1. AOTW--There were a number of you this week, those impatient drivers who don't think I'm going fast enough (though I'm invariably 5 mph over the posted limit) and who think that if they just get closer, I'll speed up, too. Nah, I won't, AOTWs. So ... simmer down now (as Cheri Oteri used to say in those old SNL skits). (Link to one of them.)
2. Finished two books this week ... in both, I end up in the North ...
a. The latest by Norwegian thriller writer Jo Nesbø, Midnight Sun, 2016, which is a "stand-alone" novel, not part of his great series about the detective Harry Hole. This is a novella, really, more than 250 pages, BUT the pages are small, the print large, the spacing generous. It's about a putative hit-man who fails to execute (!) his assignment and flees into the remote North, where, of course, the Bad Guys find him--but where he finds something else that starts with an l and ends with an e and contains only two Other Very common letters. I thought it was kind of slow (until the Bad Guys arrive), but, hey, I'm gonna read Nesbø--good, bad, ugly. Some grimness involving the carcass of a deer ...

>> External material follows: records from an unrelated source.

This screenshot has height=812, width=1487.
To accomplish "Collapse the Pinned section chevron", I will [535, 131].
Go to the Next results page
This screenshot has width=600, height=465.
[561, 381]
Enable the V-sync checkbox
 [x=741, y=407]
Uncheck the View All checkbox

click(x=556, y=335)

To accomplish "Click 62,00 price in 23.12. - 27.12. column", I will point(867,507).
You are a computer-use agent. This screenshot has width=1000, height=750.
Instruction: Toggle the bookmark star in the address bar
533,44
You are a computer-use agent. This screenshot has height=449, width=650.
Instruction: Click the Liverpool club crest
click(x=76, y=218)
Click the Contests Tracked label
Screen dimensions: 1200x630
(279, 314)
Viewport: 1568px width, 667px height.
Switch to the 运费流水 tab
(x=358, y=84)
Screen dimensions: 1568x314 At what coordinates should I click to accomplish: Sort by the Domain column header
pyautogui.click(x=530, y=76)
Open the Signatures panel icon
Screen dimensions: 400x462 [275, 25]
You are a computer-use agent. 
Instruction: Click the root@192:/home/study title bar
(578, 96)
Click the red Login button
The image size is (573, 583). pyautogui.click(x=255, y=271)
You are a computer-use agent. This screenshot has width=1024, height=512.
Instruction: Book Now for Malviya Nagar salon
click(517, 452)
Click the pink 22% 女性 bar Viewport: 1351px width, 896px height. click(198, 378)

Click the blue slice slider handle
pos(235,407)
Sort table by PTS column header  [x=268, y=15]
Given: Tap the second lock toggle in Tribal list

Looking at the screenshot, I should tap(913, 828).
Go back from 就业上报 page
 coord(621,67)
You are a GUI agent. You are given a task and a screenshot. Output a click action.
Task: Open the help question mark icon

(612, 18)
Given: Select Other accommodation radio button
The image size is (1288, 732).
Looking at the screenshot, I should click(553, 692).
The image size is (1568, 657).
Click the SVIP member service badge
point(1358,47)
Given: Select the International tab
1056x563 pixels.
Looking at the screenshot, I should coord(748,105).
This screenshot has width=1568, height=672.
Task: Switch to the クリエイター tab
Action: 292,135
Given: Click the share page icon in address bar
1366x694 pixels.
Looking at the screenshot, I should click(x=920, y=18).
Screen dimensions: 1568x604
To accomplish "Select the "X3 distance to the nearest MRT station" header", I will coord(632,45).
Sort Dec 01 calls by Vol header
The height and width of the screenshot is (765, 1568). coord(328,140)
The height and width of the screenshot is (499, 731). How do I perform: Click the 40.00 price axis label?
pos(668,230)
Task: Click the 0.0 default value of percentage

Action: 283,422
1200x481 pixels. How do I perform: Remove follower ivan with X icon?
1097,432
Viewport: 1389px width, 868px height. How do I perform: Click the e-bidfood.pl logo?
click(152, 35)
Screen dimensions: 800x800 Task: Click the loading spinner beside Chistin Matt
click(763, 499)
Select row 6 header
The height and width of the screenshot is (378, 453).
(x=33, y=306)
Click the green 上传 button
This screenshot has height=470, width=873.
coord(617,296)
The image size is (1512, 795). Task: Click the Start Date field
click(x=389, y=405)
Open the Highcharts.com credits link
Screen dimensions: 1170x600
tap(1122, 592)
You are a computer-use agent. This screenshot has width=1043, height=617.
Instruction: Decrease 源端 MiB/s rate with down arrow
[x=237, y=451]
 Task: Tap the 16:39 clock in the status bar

b. An excellent novel, Katherine Carlyle, 2015, by Brit writer Rupert Thomson--a novel that has some connections to Mary Shelley and Frankenstein, which is probably why I bought it some time back (I can't remember my motive--but I'm pretty sure that was it). One of the epigraphs is from Mary Shelley (from Frankenstein): How slowly the time passes here, encompassed as I am by
frost and snow! The eponymous Katherine narrates; she's 19-20 and has a bizarre background--the product of artificial insemination but kept in a deeply frozen state for eight years until she's transferred to her mother's body and grows and is born. Now, she's a bit messed up: Her mother has died of cancer; her father, a globetrotting TV journalist is not "there for her" (God, I hate that phrase!), so she decides to split--heads from England to Berlin (where she gets involved with a couple of Odd Dudes), then, as the novel progresses, heads farther and farther into the North (as Frankenstein's creature does in his novel) until she reaches about the northernmost place that's habitable. And there ... Stuff Happens, Stuff I will not share since it would ruin your reading (if you decide to bite). I loved the book--especially the sections that involve her long ruminations about/reconstructions of what her father is doing (if he's indeed searching for her). I will say I did not care for the final few sentences ... but, hey, the rest was so good, so I'll give him a pass! She is a character that's missing a lot of ... affect (noun) ... emotion ... not entirely likable (just like the rest of us).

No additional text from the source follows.